If nothing else, Kristoffer Ajer has certainly proved that he is adaptable since he arrived in Glasgow to begin pre-season training with Celtic as an 18-year-old in the summer of 2016.
The changes have subsequently come thick and fast and he has coped with all of them. He was persuaded to join the Scottish champions from IK Start by his fellow Norwegian, Ronny Deila, but by the time he reported for duty, Deila had departed, replaced by Brendan Rodgers.
Ajer had been signed as a midfielder (at 6ft 5in he had also occasionally been deployed as a target man by Start) but Rodgers, who likes his defenders to be able to pass the ball, immediately decided to reinvent the teenager as a centre-back.
The height and his distribution provided him with a head start in that regard but he has had to learn his new position on the job.

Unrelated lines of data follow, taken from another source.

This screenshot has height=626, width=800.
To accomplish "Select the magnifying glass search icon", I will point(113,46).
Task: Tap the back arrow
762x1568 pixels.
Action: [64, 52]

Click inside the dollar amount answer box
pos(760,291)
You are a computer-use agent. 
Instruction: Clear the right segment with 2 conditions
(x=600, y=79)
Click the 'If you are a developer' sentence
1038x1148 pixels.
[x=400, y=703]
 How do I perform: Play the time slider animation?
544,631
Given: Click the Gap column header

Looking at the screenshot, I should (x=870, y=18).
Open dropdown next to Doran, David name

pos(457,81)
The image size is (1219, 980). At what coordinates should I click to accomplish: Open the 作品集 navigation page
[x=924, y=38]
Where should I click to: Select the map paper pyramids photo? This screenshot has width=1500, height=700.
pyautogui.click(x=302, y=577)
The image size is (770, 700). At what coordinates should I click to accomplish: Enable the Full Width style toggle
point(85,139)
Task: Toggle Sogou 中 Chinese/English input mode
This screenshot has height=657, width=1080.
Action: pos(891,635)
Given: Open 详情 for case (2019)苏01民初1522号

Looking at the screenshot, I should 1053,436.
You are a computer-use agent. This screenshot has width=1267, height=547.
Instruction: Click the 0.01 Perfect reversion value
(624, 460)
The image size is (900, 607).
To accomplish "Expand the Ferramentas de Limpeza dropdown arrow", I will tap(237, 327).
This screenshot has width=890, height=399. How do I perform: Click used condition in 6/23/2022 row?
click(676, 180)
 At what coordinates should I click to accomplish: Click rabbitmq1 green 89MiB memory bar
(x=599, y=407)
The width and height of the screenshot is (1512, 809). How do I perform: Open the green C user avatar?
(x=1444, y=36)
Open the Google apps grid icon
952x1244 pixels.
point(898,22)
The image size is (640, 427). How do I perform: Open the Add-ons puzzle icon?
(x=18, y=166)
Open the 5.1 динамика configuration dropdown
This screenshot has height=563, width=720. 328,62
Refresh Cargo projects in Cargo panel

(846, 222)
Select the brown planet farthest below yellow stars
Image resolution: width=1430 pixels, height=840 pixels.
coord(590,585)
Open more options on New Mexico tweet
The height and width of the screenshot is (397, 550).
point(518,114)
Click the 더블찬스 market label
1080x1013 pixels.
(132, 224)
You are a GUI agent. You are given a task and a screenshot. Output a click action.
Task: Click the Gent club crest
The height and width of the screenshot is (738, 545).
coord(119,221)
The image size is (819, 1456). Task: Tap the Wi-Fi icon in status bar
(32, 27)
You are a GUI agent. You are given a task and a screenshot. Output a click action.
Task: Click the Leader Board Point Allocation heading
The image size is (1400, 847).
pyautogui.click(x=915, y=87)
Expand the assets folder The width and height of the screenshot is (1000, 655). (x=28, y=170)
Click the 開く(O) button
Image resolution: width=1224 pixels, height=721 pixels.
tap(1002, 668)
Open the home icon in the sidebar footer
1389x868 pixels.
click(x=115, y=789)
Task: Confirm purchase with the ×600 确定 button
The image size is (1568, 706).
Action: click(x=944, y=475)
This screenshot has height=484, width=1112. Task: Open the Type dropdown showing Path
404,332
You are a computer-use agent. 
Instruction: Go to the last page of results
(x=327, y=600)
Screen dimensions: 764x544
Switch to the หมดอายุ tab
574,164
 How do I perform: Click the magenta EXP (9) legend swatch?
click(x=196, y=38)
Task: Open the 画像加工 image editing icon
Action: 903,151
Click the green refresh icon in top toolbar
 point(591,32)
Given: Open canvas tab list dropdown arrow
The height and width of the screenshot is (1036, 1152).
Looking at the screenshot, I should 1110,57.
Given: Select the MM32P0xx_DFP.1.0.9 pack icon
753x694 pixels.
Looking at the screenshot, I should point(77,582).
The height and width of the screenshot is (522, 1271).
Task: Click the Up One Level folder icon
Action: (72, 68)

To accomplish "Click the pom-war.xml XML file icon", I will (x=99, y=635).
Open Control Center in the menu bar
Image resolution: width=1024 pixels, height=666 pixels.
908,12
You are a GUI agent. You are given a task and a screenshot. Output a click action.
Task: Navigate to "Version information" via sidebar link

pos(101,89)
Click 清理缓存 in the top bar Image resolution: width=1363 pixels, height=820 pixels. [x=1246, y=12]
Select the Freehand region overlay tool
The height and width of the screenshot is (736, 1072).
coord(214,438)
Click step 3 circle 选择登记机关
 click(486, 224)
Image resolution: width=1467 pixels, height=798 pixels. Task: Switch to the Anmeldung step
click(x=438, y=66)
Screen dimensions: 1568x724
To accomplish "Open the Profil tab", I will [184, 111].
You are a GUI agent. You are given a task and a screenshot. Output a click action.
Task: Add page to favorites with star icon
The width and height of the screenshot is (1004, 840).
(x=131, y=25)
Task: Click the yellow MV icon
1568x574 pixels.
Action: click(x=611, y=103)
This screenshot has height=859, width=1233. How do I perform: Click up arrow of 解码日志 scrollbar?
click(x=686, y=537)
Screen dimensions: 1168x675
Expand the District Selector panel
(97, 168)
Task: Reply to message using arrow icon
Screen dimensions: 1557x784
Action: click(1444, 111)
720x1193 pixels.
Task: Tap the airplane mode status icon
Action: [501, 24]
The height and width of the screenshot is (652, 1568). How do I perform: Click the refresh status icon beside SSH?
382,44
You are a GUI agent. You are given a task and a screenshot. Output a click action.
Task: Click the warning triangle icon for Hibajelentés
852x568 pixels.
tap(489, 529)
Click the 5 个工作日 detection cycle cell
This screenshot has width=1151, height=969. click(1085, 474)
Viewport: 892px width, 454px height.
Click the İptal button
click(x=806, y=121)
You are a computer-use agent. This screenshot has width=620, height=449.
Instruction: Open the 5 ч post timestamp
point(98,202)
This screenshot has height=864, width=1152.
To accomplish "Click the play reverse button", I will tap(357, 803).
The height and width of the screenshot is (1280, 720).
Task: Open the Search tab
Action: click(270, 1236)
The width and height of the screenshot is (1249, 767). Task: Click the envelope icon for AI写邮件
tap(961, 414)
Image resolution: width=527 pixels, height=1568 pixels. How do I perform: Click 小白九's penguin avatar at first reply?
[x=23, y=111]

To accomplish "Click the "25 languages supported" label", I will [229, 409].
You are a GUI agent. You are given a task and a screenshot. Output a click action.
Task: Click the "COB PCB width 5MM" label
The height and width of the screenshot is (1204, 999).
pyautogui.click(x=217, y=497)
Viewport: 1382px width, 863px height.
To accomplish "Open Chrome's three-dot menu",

He made his debut for Celtic in the Champions League qualifying round victory over Lincoln Red Imps but did not feature for the first team again that season, spending the second half of it on loan to Kilmarnock, with the proviso that he played in the heart of their defence.
Thrown into the deep end of a relegation battle with the Ayrshire club, Ajer admits the 17 appearances he made under Lee Clark and Lee McCulloch helped to precipitate his progress.
Now he faces yet another role as he prepares for one of the defining fixtures of the Premiership campaign, against Rangers at Ibrox on Sunday. When Celtic won 2-0 there in September, Ajer was not even on the bench and sat with the travelling support in the stadium.
On Sunday, however, whether Rodgers decides to go with three or four at the back, Ajer will be in his starting line-up, having established himself as a fixture since exploiting the absence of first Jozo Simunovic and then Dedryck Boyata through injury.
Victory for Celtic will put an end to talk of a title challenge by the home side but Ajer is taking nothing for granted.
“It will be a tough match at Ibrox and it is a big game for both clubs,” he said. “I travelled there the last time but I wasn’t in the squad. I sat in with the Celtic fans and it was a good experience.
“We won 2-0, it was a good result – but I wasn’t singing. I am still trying to learn the songs!”
Ajer believes he proved his credentials when he played in the 0-0 draw between the derby rivals at Parkhead on 30 December and he will use what he learned that day to deal with this weekend’s encounter.
“Starting the last game against Rangers was a big moment for me,” he said. “We kept a clean sheet and did pretty well defensively.
“Craig Gordon had a fantastic game; he made one or two big saves for us. After that, it gave me a chance to kick on.
“I know that when you play centre-half for Celtic, you are expected to deliver every single time. I need to be 100 per cent ready for everything.
“You need to have the right mentality to play in those games. You need to be focused. You need to concentrate on the pitch and not [pay attention to] everything else around it.”
Rangers are the top tier’s leading goalscorers and Ajer is looking forward to the challenge of stopping their top marksman, Alfredo Morelos, pictured, who has yet to find the net against Celtic.
“Morelos is a very good striker; he runs a lot and fights, so it was a tough test against him,” he said. “But I have been impressed with all the strikers in this league.”
Should Rangers prevail on Sunday, Celtic’s lead at the top of the table will be slashed to only three points (albeit they have played one game fewer than their opponents). Ajer, though, turns a deaf ear to the conjecture.
“After training, I try to stay away from all that happens in Glasgow between the clubs,” he said. “It’s important you don’t think about anything else apart from the games; it takes away energy if you do that.”